Perturbed Attention Guidance (PAG)
Introduction
Perturbed Attention Guidance (PAG) is an advanced technique used in diffusion models to enhance image quality and structural coherence. Unlike other enhancement methods that require additional training or model modifications, PAG works by cleverly manipulating the sampling process itself, making it both efficient and relatively easy to implement.
What is Perturbed Attention Guidance?
Perturbed Attention Guidance improves sample quality by guiding the diffusion process using self-attention mechanisms. It works by creating intermediate samples with degraded structure (by replacing self-attention maps with identity matrices) and then steering the generation away from these degraded samples.
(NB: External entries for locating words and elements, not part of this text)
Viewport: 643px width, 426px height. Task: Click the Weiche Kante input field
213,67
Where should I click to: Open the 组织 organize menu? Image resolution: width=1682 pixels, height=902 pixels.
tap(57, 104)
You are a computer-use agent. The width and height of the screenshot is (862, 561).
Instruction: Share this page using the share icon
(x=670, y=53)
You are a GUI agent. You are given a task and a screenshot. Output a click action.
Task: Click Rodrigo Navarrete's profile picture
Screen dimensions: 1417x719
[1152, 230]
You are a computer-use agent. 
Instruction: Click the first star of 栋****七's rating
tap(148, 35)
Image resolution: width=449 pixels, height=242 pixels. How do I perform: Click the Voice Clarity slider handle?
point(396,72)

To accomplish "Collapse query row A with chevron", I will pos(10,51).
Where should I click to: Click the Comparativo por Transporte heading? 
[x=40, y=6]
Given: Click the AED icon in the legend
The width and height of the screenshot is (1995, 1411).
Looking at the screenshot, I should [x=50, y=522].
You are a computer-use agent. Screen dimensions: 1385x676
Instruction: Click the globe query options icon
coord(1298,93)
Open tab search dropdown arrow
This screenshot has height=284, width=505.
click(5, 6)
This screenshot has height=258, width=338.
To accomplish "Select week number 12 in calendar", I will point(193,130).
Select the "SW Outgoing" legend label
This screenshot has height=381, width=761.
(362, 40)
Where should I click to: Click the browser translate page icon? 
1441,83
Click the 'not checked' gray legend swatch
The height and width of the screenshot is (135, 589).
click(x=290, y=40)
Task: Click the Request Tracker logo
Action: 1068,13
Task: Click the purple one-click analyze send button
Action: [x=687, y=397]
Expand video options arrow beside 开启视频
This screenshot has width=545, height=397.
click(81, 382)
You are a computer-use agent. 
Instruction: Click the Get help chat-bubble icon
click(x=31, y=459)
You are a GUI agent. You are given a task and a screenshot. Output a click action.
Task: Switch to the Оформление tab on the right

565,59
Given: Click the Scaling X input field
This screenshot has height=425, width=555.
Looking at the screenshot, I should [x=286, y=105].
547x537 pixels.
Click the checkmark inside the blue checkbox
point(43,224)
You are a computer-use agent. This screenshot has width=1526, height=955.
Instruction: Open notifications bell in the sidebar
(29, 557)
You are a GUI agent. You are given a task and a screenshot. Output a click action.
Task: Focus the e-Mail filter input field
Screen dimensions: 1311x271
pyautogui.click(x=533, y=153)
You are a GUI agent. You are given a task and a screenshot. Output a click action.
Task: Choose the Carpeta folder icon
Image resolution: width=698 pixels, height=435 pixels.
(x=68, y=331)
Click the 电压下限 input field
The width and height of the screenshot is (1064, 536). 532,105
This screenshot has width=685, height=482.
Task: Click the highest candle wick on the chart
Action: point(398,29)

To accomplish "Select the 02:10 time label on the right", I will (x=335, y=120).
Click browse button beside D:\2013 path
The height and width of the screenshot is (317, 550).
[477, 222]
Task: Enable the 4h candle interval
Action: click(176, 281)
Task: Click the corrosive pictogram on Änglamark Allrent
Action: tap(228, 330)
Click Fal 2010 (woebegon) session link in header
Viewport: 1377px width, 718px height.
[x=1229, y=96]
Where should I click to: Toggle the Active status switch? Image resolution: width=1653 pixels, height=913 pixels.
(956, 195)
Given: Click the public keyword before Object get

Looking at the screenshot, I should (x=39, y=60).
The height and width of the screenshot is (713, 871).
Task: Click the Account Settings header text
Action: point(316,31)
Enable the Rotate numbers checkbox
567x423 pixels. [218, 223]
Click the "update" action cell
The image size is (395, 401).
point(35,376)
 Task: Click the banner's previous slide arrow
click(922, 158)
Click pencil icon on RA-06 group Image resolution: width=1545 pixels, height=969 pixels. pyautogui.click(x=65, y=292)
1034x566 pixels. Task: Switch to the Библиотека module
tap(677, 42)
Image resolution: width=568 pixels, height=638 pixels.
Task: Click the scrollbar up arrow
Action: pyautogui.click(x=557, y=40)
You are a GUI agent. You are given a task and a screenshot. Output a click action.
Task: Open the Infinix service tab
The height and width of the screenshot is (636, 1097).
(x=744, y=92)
This enhances structural coherence without requiring additional training or modules.
Mathematical Foundation
Mathematically, PAG applies a guidance signal proportional to the difference between normal denoising and perturbed denoising:
$$ \epsilon_\text{PAG}(\mathbf{x}_t, c, t) = \epsilon_\theta(\mathbf{x}_t, c, t) + s \cdot [\epsilon_\theta(\mathbf{x}_t, c, t) - \epsilon_\theta^\text{perturbed}(\mathbf{x}_t, c, t)] $$Where:
- $\epsilon_\theta(\mathbf{x}_t, c, t)$ is the standard denoising prediction
- $\epsilon_\theta^\text{perturbed}(\mathbf{x}_t, c, t)$ is the denoising prediction with perturbed attention maps
- $s$ is the PAG scale that controls guidance strength
The perturbation replaces key attention maps with identity matrices:
$$ \text{Att}^\text{perturbed}(Q, K, V) = V $$Instead of the normal attention calculation:
$$ \text{Att}(Q, K, V) = \text{softmax}\left(\frac{QK^T}{\sqrt{d}}\right)V $$How It Works
- Normal Denoising Process: The model computes a standard denoising prediction.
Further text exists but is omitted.